■ **RECORDS FOR THE EXERCISE**

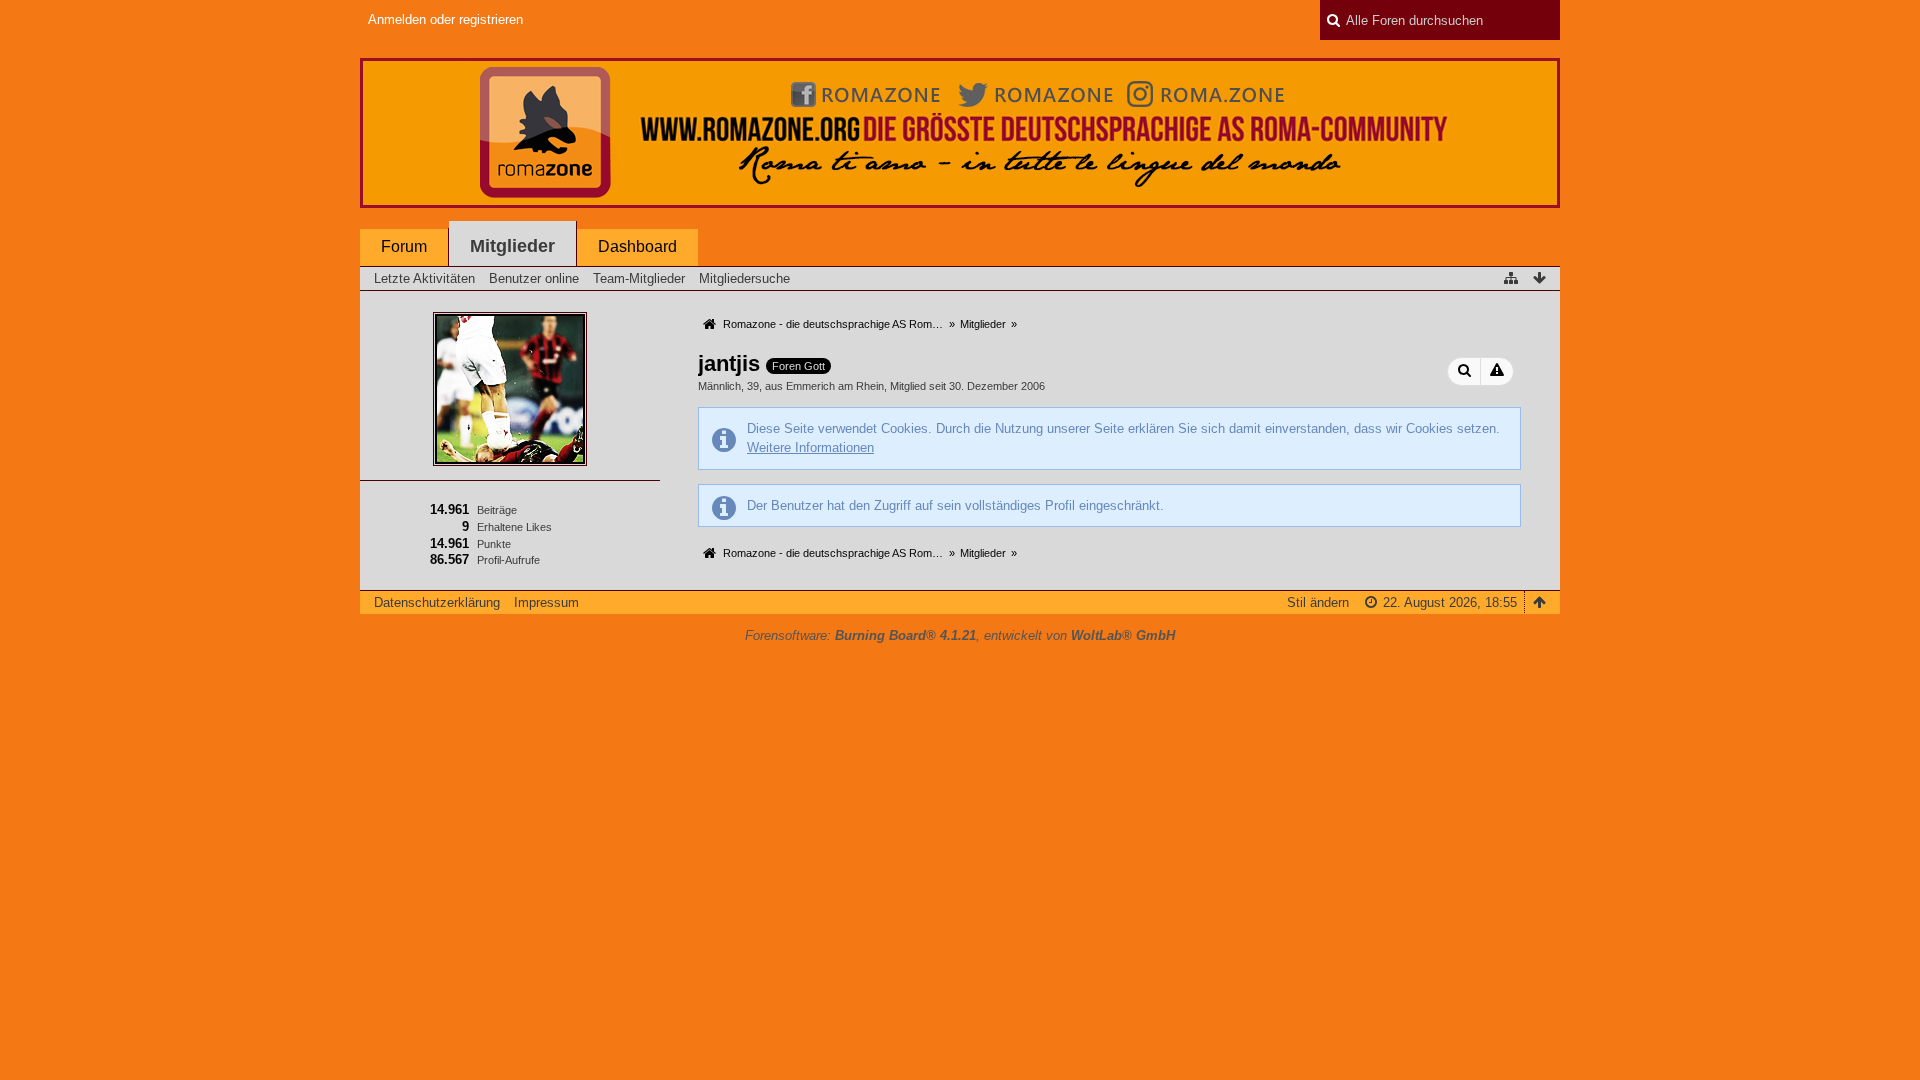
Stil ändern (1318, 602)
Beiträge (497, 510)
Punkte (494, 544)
==
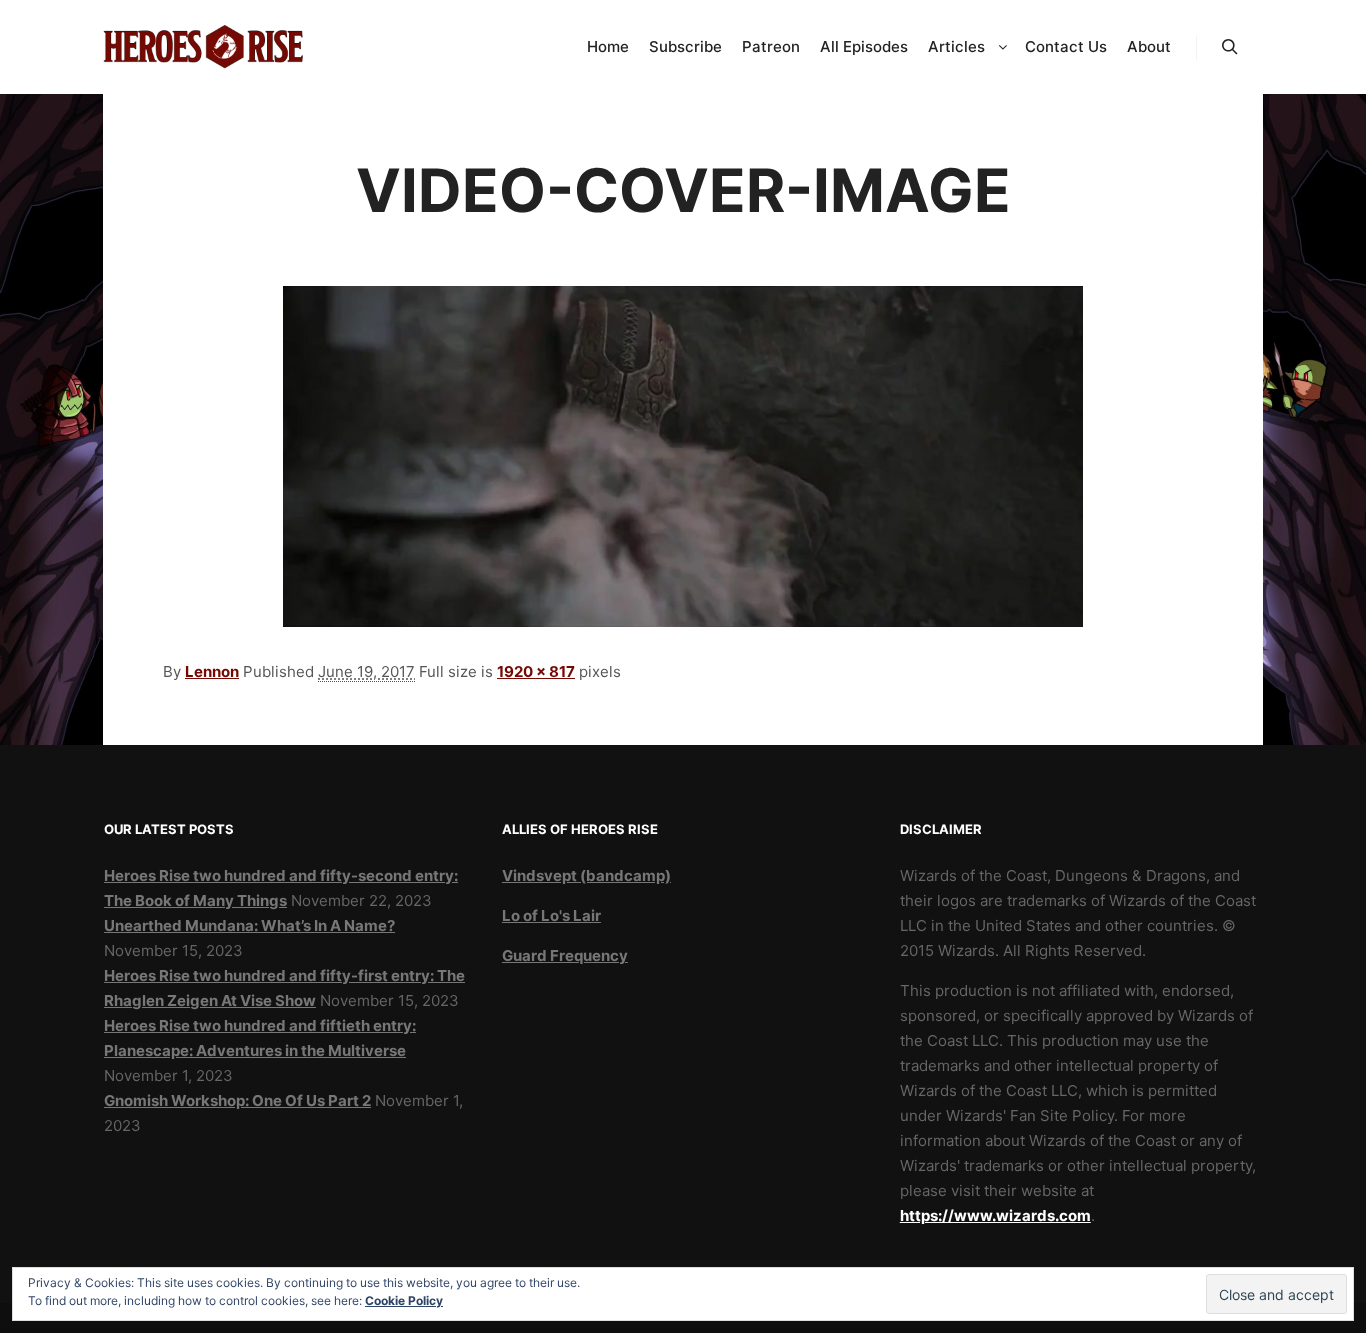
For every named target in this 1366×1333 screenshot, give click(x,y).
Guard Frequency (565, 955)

■ **TASK STATEMENT**
Only the lines above from the one with "For every named" through the one with "Guard Frequency (565, 955)" should be duplicated, character for character.

■ **WRITTEN ANSWER**
For every named target in this 1366×1333 screenshot, give click(x,y).
Guard Frequency (565, 955)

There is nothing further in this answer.